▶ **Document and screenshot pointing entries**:
[START]
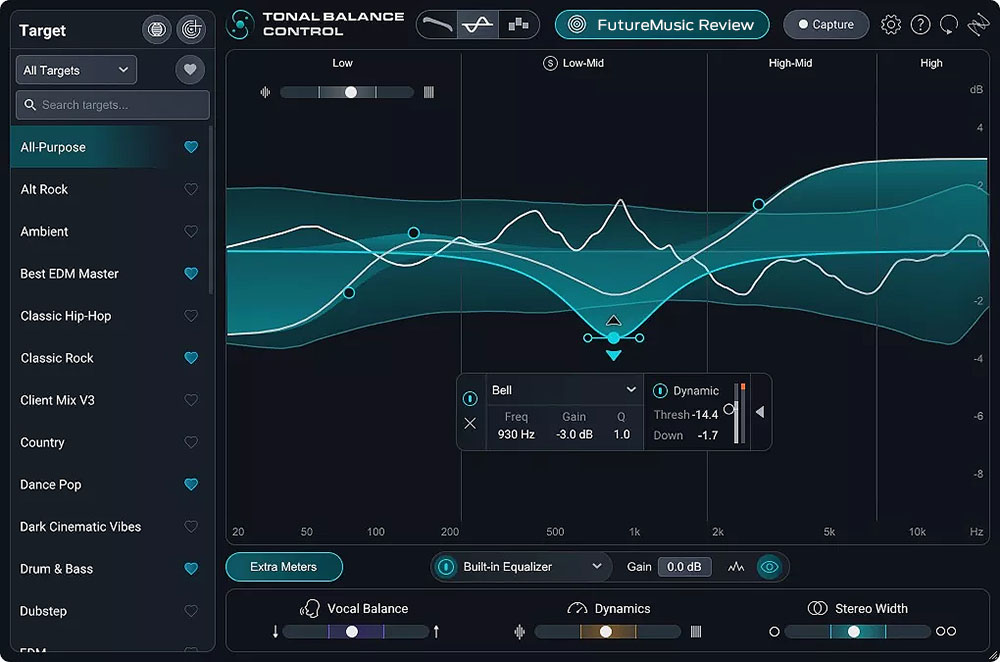Click the Extra Meters button
The width and height of the screenshot is (1000, 662).
pos(283,567)
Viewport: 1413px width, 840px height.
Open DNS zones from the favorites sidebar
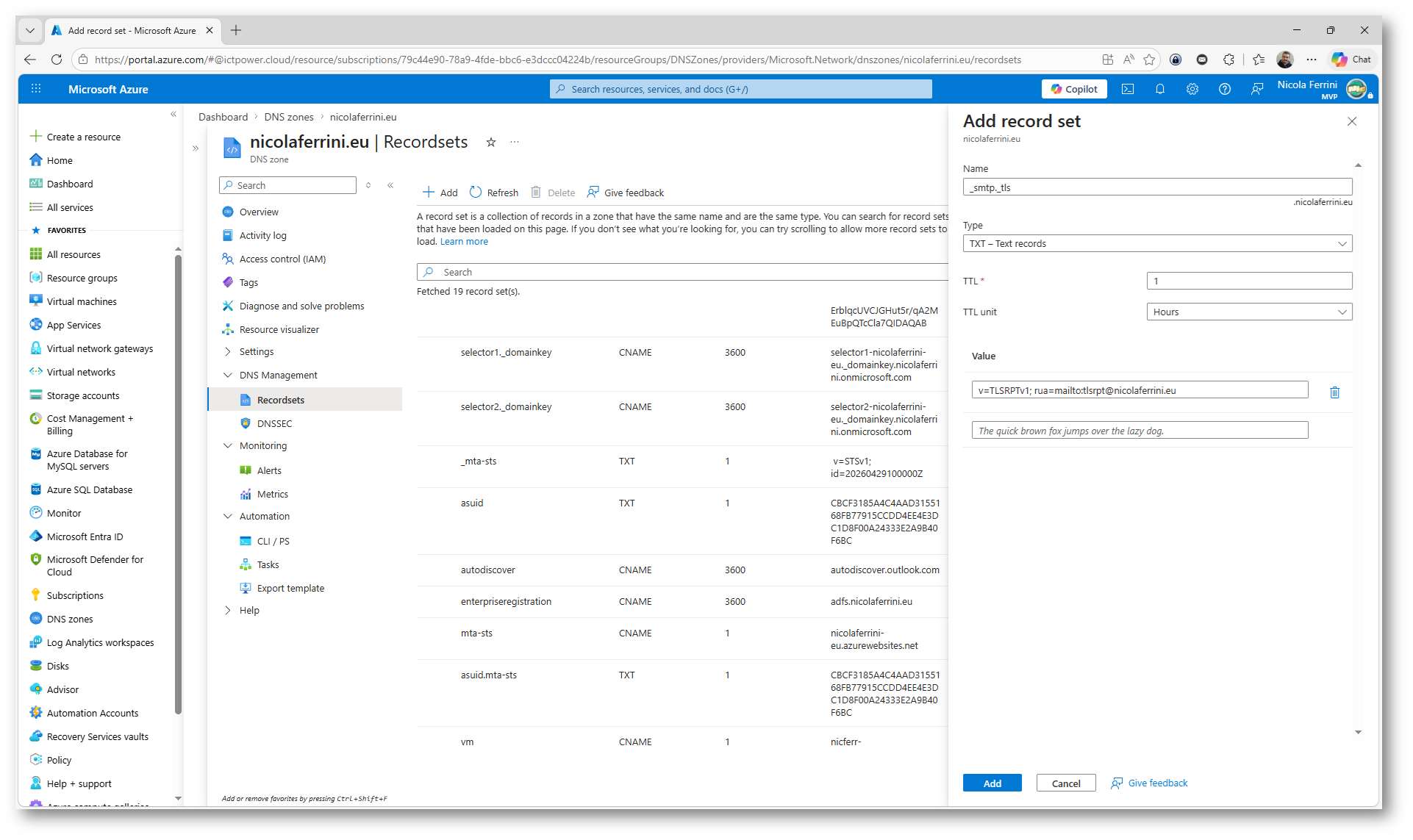point(70,620)
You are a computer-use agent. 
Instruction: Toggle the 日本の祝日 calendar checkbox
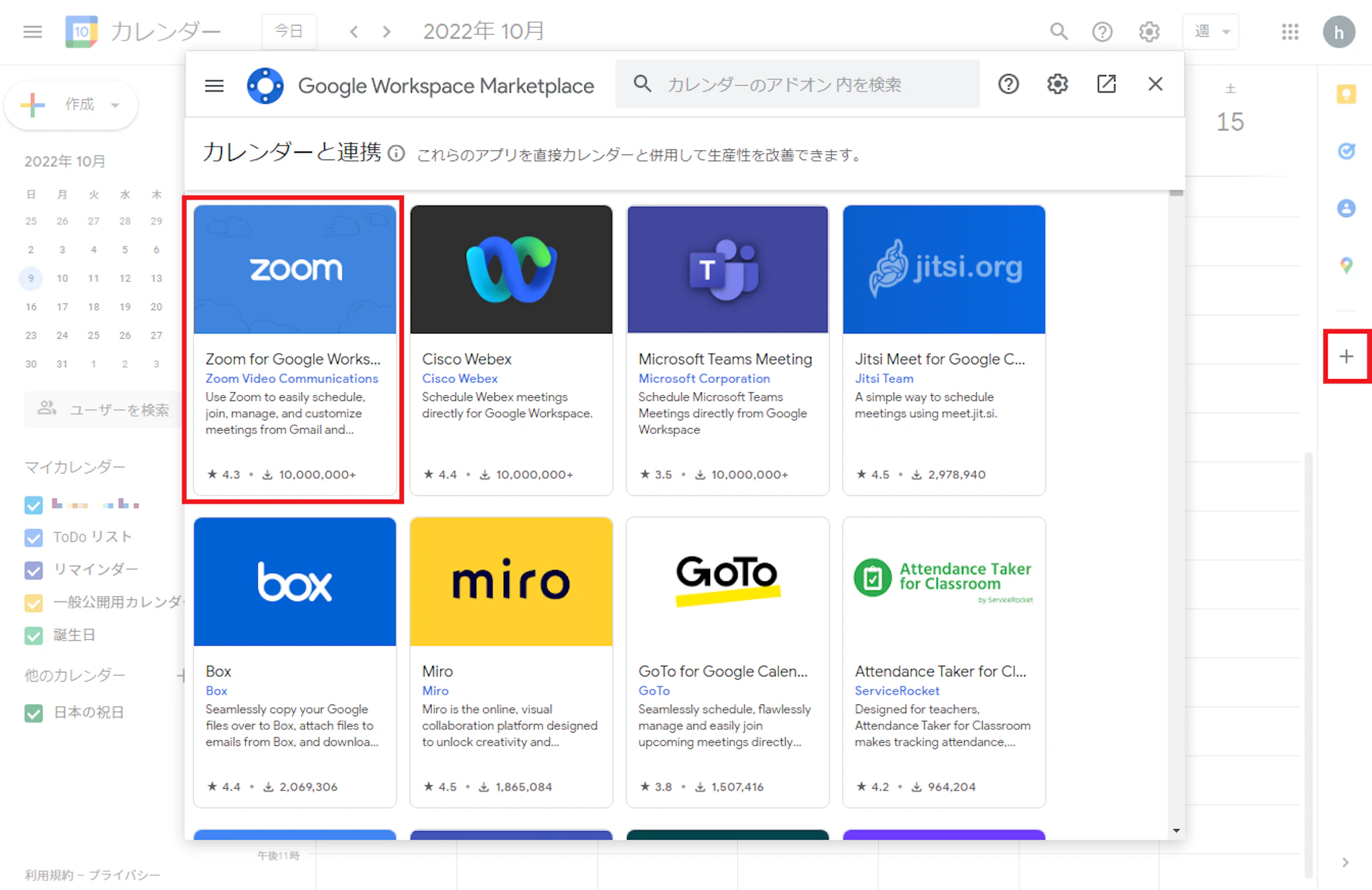[33, 713]
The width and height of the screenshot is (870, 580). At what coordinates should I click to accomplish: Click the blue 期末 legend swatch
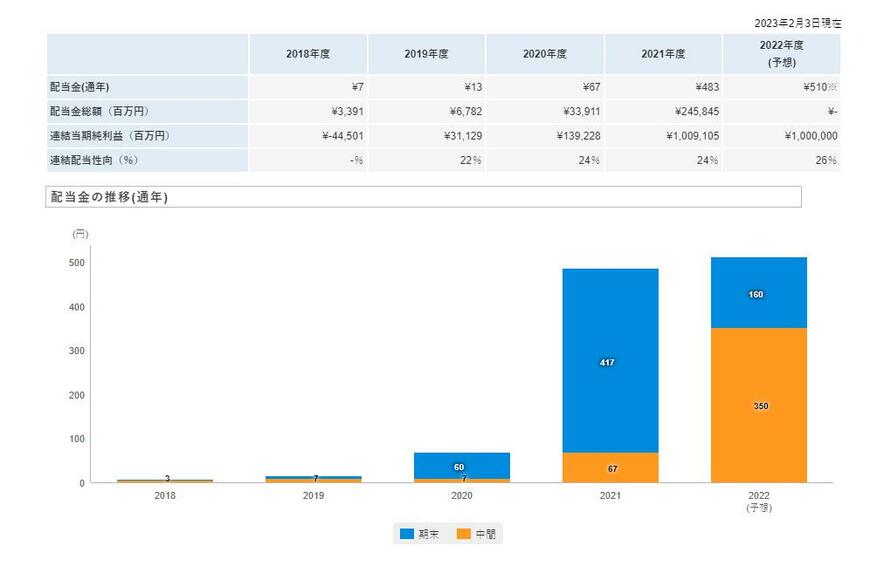point(407,535)
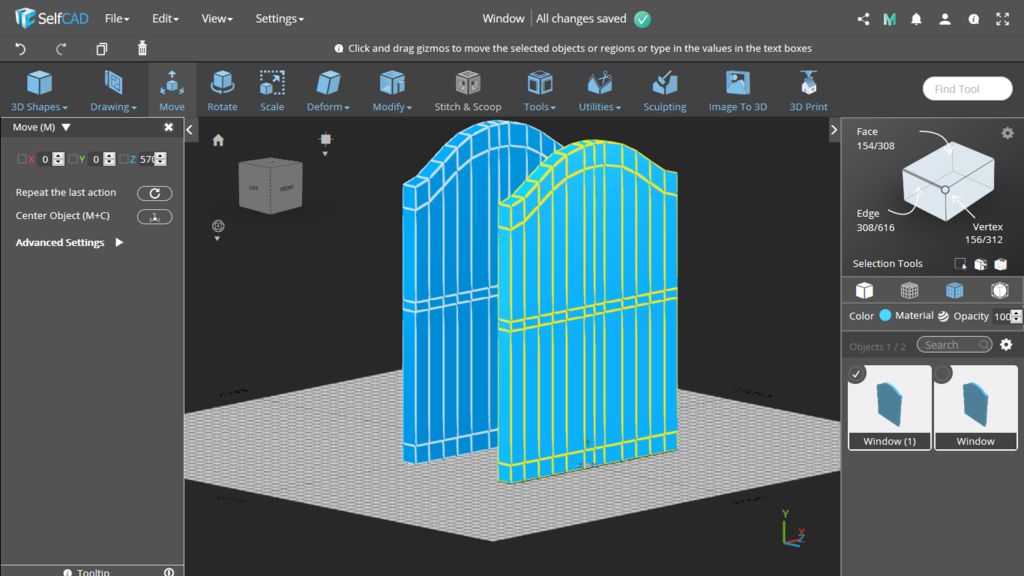Click the undo arrow icon
1024x576 pixels.
click(21, 48)
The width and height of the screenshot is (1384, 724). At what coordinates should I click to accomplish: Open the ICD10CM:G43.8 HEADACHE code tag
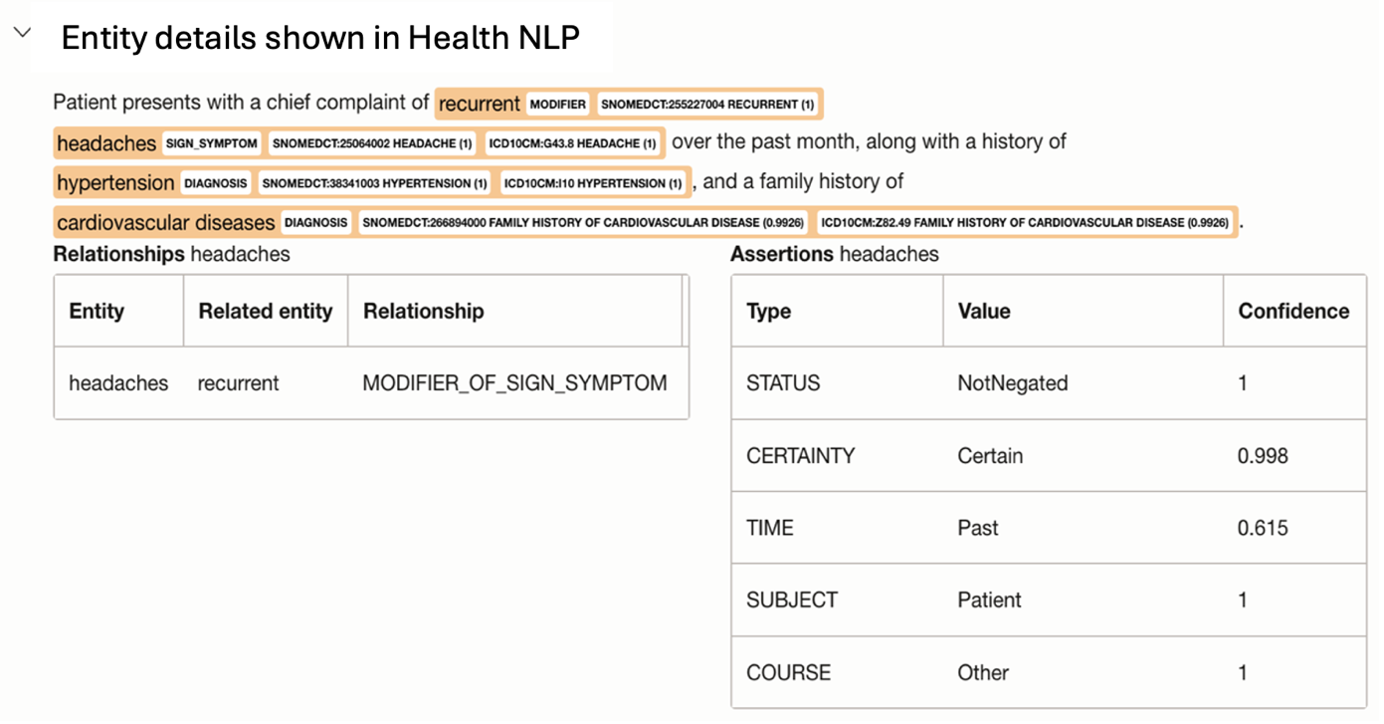[x=573, y=144]
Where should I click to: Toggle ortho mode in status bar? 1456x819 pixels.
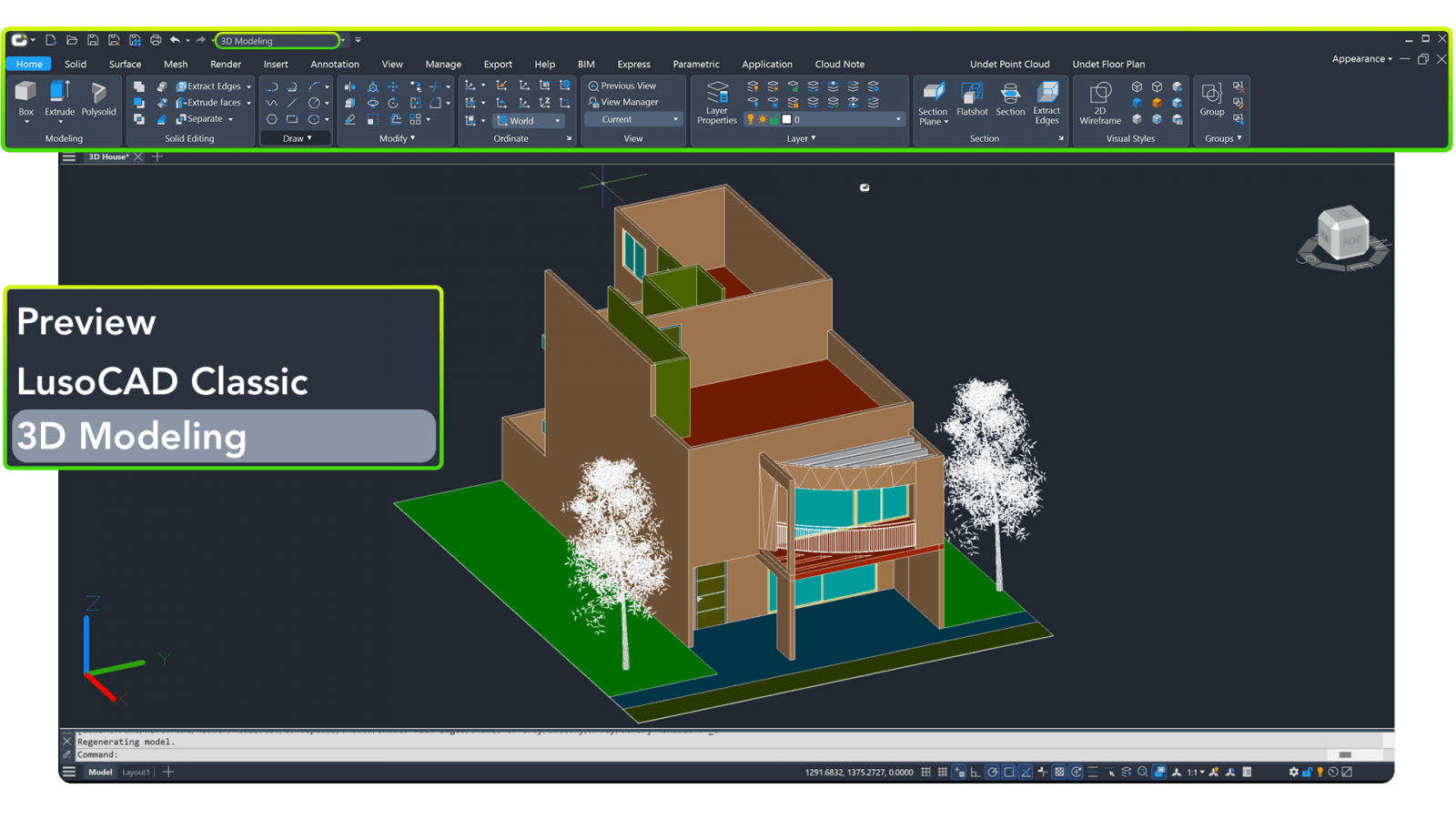click(976, 772)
[END]
▶ **AIM**:
Replace "Toggle" with "Switch" throughout the rows above, keeping everything else the same. Leave the pictures out of your answer.

▶ **OUTPUT**:
Click the Extra Meters button
The width and height of the screenshot is (1000, 662).
pos(283,567)
Viewport: 1413px width, 840px height.
Open DNS zones from the favorites sidebar
point(70,620)
You are a computer-use agent. 
Instruction: Switch the 日本の祝日 calendar checkbox
[33, 713]
The width and height of the screenshot is (870, 580). At what coordinates should I click to accomplish: Click the blue 期末 legend swatch
point(407,535)
Click the undo arrow icon
1024x576 pixels.
click(21, 48)
The width and height of the screenshot is (1384, 724). At what coordinates should I click to accomplish: Open the ICD10CM:G43.8 HEADACHE code tag
[x=573, y=144]
Where should I click to: Switch ortho mode in status bar? 1456x819 pixels.
click(976, 772)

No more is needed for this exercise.